Four years after it emerged that Ashurst was exploring another round of US merger talks, this time with Sidley Austin, the firm looks a long way from achieving a substantial foothold in the world's largest legal market.

Earlier this year, Ashurst's management visited New York to discuss the firm's future in the US. Last week the results of those conversations became clear, when Legal Week broke news that six partners were leaving the New York office as the firm refocused its practice away from collateralised loan obligation (CLO) work.

In addition to a five-partner team joining Chapman and Cutler and Larry Berkovich set to join Allen & Overy, initially as a counsel while his hire is being voted through, it has now emerged that the partner formerly in charge of Ashurst in New York, Bill Gray, is also set to follow his former legacy McKee Nelson colleagues to Chapman and Cutler. Gray became a consultant at Ashurst at the start of 2017.

A number of associates are expected to follow the partners to their new firms, although final numbers are still to be confirmed.
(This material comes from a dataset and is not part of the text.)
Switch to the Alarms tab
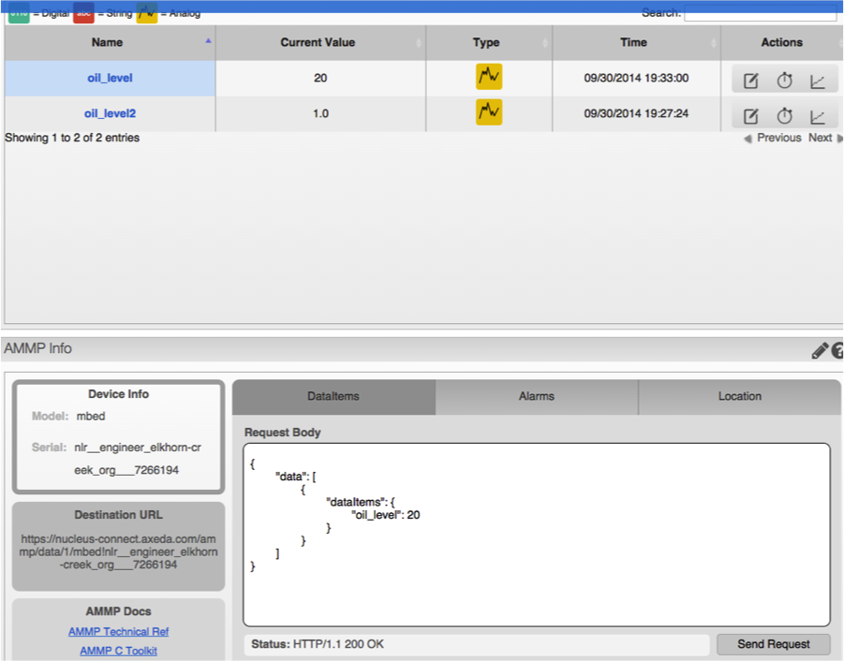The image size is (844, 661). pyautogui.click(x=537, y=396)
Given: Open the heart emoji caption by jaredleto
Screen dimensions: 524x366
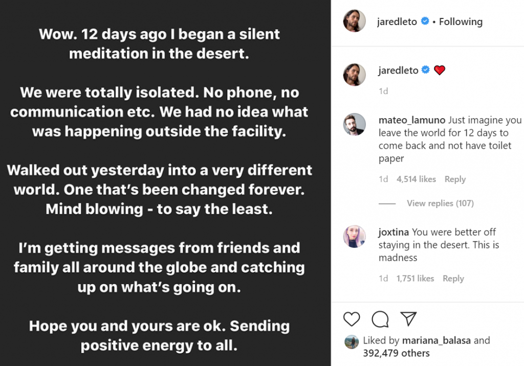Looking at the screenshot, I should [x=439, y=70].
Ashurst's website lists 10 of its 22 non-partner lawyers in New York as having CLO expertise.

The exits draw a line under the bold structured finance play Ashurst made in 2009 when it hired an 11-partner, 20-lawyer team from McKee Nelson, as all of the partners have now left.

So, how will Ashurst reposition itself in the US in its new, smaller form?

According to chairman Ben Tidswell, the directive for the US, which now houses four partners in New York and three in Washington DC as well as a number of associates, is two-pronged. The main focus is to build in projects and provide specialist expertise in areas such as energy and infrastructure, where it already has capability.

Its secondary focus is to act as a support system for other global practices when they need US knowledge – which may result in a more diversified business in the future but not in the short term.

Tidswell says: "If we were going to hire people in different practices to support our global offering, we might consider having a more diversified banking business, as well as more funds, tax and regulatory capability. You could make a case for those areas, but it's not something pressing at the moment."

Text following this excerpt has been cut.